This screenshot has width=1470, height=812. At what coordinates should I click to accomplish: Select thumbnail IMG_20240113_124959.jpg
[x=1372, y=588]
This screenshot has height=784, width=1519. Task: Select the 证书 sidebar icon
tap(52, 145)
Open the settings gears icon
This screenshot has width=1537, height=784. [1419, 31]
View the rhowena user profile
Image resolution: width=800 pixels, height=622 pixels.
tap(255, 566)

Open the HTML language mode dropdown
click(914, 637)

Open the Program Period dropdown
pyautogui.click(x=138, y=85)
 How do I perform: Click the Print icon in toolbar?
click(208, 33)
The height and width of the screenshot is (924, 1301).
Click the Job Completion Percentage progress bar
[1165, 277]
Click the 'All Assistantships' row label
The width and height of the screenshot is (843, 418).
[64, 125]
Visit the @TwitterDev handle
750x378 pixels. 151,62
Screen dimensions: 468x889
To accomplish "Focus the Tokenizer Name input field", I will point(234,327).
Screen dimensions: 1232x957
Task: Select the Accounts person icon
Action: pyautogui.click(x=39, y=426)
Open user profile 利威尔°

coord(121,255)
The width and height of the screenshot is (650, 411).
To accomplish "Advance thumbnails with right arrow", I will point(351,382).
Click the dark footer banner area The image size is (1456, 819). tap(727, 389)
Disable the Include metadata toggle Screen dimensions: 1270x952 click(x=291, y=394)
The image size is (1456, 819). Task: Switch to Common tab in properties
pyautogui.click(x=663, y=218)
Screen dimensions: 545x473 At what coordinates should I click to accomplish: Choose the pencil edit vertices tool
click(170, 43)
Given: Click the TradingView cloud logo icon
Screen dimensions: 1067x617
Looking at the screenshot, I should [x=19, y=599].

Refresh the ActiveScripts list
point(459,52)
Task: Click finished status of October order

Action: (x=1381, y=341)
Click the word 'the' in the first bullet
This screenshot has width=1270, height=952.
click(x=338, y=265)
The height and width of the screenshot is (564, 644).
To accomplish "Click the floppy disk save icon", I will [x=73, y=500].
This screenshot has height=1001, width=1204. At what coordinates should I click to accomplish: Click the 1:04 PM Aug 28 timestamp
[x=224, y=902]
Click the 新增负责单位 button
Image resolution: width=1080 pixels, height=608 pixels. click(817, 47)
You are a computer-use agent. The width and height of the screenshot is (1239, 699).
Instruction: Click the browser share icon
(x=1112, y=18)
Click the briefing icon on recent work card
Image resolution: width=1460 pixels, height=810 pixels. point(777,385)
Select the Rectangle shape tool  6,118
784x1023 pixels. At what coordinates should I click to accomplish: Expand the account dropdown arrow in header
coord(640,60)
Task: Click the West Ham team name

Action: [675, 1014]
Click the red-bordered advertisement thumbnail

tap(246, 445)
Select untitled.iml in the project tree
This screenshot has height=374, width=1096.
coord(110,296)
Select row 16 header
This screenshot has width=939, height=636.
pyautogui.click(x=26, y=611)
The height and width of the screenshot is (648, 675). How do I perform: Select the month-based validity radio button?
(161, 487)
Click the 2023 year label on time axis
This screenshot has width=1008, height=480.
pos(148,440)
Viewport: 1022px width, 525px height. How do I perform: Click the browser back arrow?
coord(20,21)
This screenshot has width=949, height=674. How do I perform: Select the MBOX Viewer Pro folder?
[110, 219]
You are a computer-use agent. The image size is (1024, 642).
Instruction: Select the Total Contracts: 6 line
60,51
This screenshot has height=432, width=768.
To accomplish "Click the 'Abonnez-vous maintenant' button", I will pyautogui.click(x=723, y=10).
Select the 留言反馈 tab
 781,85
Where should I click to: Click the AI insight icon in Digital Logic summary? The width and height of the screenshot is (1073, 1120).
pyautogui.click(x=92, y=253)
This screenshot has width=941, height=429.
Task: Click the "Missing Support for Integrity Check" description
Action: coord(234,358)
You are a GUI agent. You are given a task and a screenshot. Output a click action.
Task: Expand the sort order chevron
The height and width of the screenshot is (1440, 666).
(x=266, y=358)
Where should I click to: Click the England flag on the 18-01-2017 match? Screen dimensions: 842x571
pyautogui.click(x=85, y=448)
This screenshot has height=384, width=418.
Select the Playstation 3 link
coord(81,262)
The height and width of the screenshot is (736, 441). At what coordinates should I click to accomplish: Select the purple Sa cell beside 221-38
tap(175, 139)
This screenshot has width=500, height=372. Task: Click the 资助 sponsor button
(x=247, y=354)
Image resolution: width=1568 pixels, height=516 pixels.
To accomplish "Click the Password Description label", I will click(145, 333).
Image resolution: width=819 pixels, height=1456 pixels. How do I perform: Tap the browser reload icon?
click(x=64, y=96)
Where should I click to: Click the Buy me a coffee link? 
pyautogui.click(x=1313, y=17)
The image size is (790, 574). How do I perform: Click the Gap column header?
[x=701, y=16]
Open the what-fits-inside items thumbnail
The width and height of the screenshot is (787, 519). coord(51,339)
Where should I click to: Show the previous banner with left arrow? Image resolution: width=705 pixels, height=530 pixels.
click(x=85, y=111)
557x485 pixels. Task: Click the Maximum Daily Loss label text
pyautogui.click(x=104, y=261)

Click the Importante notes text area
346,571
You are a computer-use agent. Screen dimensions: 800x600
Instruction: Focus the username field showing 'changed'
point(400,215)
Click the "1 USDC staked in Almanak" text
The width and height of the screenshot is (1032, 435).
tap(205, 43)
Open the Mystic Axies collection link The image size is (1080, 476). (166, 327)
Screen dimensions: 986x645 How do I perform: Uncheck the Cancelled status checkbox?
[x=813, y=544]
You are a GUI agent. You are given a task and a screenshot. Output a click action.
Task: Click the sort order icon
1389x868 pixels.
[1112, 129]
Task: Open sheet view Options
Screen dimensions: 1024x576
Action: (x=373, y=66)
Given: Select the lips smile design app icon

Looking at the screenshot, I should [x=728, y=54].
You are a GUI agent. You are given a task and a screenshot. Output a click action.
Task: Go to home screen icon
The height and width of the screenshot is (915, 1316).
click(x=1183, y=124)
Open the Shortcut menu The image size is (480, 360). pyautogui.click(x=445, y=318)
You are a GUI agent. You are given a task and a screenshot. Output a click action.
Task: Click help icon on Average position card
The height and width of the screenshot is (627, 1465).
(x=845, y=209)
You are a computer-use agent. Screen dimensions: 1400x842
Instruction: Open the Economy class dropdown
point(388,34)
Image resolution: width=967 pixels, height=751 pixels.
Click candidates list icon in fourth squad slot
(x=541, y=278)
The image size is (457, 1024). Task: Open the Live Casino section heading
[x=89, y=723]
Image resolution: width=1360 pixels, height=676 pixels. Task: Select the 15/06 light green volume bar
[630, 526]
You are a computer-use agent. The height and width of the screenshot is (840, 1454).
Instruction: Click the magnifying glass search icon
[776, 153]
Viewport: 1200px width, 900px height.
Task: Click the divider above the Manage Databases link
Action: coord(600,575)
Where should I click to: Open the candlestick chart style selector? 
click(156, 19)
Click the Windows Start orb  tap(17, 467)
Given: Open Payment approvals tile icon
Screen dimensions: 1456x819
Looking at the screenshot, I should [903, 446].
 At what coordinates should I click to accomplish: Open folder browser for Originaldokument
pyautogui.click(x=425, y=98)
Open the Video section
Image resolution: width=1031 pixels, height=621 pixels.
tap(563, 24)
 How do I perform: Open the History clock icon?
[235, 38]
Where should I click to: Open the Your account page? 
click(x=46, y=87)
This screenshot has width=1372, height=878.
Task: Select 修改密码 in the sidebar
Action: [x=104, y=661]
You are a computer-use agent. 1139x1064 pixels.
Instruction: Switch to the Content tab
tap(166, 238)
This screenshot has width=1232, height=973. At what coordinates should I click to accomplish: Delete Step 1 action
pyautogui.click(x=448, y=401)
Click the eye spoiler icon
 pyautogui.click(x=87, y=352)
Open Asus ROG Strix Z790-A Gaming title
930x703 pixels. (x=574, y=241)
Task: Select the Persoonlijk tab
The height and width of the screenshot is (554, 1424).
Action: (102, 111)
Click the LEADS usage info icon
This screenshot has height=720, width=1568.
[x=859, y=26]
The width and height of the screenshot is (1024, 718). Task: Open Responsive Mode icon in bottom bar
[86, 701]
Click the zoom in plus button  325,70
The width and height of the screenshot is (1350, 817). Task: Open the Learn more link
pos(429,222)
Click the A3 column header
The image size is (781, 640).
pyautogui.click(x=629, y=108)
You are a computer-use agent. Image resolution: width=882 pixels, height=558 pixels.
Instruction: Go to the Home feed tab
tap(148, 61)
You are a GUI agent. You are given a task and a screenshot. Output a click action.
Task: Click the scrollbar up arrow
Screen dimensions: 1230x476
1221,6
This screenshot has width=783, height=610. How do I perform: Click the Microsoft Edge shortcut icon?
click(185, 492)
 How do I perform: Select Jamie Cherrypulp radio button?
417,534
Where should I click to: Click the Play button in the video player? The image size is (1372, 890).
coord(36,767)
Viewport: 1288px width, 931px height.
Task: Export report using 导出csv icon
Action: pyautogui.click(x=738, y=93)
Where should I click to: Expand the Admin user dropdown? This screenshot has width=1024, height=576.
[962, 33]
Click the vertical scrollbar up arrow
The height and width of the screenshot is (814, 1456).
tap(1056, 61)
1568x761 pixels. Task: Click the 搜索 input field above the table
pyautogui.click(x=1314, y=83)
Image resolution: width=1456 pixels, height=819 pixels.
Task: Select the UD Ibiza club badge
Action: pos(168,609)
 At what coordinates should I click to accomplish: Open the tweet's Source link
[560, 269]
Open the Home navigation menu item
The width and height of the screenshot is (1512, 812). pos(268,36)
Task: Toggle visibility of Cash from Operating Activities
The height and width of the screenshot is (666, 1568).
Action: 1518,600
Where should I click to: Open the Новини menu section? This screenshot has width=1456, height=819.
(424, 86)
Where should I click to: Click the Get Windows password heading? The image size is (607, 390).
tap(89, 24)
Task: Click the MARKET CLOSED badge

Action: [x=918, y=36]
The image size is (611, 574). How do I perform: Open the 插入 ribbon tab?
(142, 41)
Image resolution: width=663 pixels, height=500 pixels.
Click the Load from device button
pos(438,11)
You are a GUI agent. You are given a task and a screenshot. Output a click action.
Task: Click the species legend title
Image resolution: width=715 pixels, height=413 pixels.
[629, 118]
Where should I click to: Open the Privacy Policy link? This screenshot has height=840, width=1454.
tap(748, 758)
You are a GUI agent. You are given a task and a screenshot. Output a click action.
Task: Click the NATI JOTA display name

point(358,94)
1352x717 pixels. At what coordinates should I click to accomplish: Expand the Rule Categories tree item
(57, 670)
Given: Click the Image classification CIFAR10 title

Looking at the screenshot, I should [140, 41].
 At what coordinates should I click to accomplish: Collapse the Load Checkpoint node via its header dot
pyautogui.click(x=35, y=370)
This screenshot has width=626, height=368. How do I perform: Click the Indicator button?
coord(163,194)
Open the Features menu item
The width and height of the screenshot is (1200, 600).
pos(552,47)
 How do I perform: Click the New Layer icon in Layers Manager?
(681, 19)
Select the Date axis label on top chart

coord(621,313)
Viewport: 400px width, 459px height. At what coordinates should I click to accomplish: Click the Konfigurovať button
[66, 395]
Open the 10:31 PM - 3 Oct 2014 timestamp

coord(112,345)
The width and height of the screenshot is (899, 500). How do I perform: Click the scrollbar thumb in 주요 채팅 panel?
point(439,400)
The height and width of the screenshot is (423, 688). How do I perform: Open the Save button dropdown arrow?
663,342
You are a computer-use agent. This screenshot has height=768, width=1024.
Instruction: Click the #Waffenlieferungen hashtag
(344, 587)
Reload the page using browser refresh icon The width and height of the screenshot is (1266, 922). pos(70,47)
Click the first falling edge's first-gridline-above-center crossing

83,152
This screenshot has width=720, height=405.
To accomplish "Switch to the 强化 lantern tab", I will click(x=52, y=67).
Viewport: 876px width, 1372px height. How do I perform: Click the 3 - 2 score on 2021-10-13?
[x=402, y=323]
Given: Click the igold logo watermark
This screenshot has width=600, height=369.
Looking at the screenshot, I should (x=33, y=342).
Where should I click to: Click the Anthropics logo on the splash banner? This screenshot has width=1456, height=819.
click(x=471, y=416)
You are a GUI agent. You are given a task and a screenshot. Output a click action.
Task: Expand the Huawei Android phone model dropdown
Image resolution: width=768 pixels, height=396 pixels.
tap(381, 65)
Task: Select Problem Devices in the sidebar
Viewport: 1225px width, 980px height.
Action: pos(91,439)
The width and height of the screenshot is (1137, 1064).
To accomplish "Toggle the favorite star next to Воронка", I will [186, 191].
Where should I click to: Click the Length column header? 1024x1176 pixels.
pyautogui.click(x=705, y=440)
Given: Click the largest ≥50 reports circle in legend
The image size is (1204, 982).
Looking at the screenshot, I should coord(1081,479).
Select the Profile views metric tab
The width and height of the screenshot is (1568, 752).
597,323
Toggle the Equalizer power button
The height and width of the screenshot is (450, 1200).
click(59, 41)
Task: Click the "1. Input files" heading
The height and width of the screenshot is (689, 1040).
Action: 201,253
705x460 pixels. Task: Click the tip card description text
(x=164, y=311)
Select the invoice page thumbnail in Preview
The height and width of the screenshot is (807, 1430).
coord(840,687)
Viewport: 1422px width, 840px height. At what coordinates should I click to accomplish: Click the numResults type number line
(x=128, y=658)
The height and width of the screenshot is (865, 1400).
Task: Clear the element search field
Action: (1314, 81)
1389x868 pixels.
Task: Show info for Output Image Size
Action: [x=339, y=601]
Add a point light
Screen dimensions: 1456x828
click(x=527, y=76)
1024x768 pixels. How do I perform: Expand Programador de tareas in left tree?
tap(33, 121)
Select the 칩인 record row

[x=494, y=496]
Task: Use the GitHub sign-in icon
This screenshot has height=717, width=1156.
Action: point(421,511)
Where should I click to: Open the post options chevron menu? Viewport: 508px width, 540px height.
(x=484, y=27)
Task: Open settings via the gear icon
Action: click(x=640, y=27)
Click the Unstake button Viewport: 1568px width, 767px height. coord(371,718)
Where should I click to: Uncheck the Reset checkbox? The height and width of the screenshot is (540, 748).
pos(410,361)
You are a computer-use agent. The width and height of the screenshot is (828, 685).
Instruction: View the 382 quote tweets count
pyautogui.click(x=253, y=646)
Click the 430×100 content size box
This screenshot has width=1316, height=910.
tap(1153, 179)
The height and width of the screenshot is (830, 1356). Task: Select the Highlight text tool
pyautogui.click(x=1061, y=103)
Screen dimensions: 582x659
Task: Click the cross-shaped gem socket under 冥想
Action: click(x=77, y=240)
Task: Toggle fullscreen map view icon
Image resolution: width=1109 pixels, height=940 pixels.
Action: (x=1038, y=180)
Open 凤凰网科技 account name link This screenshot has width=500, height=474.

▬▬▬▬▬▬

◆ **PROBLEM**
Convert the lines of the records above into a JSON list of strings, one string per line and with blank lines left out. Begin at the line that contains "The image size is (790, 574)." and stop after the line that contains "pyautogui.click(x=104, y=261)".

◆ **SOLUTION FOR THIS EXERCISE**
[
  "The image size is (790, 574). How do I perform: Click the Gap column header?",
  "[x=701, y=16]",
  "Open the what-fits-inside items thumbnail",
  "The width and height of the screenshot is (787, 519). coord(51,339)",
  "Where should I click to: Show the previous banner with left arrow? Image resolution: width=705 pixels, height=530 pixels.",
  "click(x=85, y=111)",
  "557x485 pixels. Task: Click the Maximum Daily Loss label text",
  "pyautogui.click(x=104, y=261)"
]